6. Chisholm rented two terraced homes in East Maitland in March 1842

Caroline Chisholm Cottage

Caroline Chisholm Cottage by New South Wales by Wikimedia Commons

Chisholm rented two terraced homes in East Maitland in March 1842. She combined them to create a single cottage that would serve as a shelter for immigrants who were on the streets and had come to the Hunter region in search of jobs.

It is the only structure in New South Wales that is so closely linked to Chisholm and is now known as Caroline Chisholm Cottage. The cottage, which dates back to the 1830s, provides a unique illustration of early working-class housing in New South Wales.

7. She placed over 11,000 people in homes and jobs

When Chisholm lived in Australia for seven years, she helped almost 11,000 people find housing and employment. She rose to fame and won a lot of admiration. She was asked to testify before two committees of the Legislative Council.

8. She worked without accepting money from individuals 

Top 10 Amazing Facts about Caroline Chisholm

New South Wales by jason goulding from Wikimedia Commons

Chisholm worked in New South Wales without accepting funding from specific people or groups because she preferred to be autonomous. She didn’t want to be reliant on any political or religious institution. The families and girls Chisholm assisted came from various socioeconomic and religious backgrounds. She obtained funding for the residences through individual subscriptions.

9. Chisholm founded the Family Colonisation Loan Society

Chisholm thought that reading letters from pioneers who already lived in the colony was the only way to stimulate emigration from England to Australia. In a pamphlet titled Comfort for the Poor – Meat Three Times a Day, the couple distributed some of those claims in England. Some of the phrases were utilized by author Charles Dickens in his brand-new publication Household Words. In 1848, when the couple was living in London, Caroline Agnes Chisholm was born.
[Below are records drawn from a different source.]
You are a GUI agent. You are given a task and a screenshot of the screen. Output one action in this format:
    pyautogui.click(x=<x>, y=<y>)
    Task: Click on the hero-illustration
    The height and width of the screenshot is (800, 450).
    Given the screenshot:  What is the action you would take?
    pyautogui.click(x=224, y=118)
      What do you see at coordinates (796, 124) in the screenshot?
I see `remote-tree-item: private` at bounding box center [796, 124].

From her residence in Islington’s Charlton Crescent, Chisholm founded the Family Colonisation Loan Society in 1849 with the assistance of Lord Shaftesbury, Sir Sidney Herbert, and Wyndham Harding FRS. The Society’s goal was to encourage emigration by lending half of the fare’s price (the emigrant to provide the other half). A foreigner moving to Australia for two years would be required to pay back the loan.
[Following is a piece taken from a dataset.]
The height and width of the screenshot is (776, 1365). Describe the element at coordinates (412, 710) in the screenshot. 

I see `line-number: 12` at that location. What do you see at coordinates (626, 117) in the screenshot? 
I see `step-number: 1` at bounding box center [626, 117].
10. A lot of land was given to Emigrants because of her 

Top 10 Amazing Facts about Caroline Chisholm

Australian Land by Professor Lamblichus from Wikimedia Commons

Chisholm’s failing health forced the family to return to Sydney in 1858. Her health became better. The end of 1859 to early 1860 saw Chisholm deliver four political lectures.

She urged the distribution of land so that immigrant families may start small farms. She thought that taking such a step would increase stability among the colonial newcomers. Little Joe, a novella by Chisholm, was serialized in the neighbourhood newspaper.

In 1865, her husband returned to England with the younger kids. In 1866, Archibald Sr. joined his mother when she left for England. On March 25, 1877, Chisholm passed away in London, England; her husband passed away in August of the same year. Of their eight children, five have lived to adulthood.

The body of Chisholm spent the night in the Cathedral of Our Lady and St. Thomas in her hometown of Northampton. In the Billing Road Cemetery, she and her husband are interred in the same cemetery.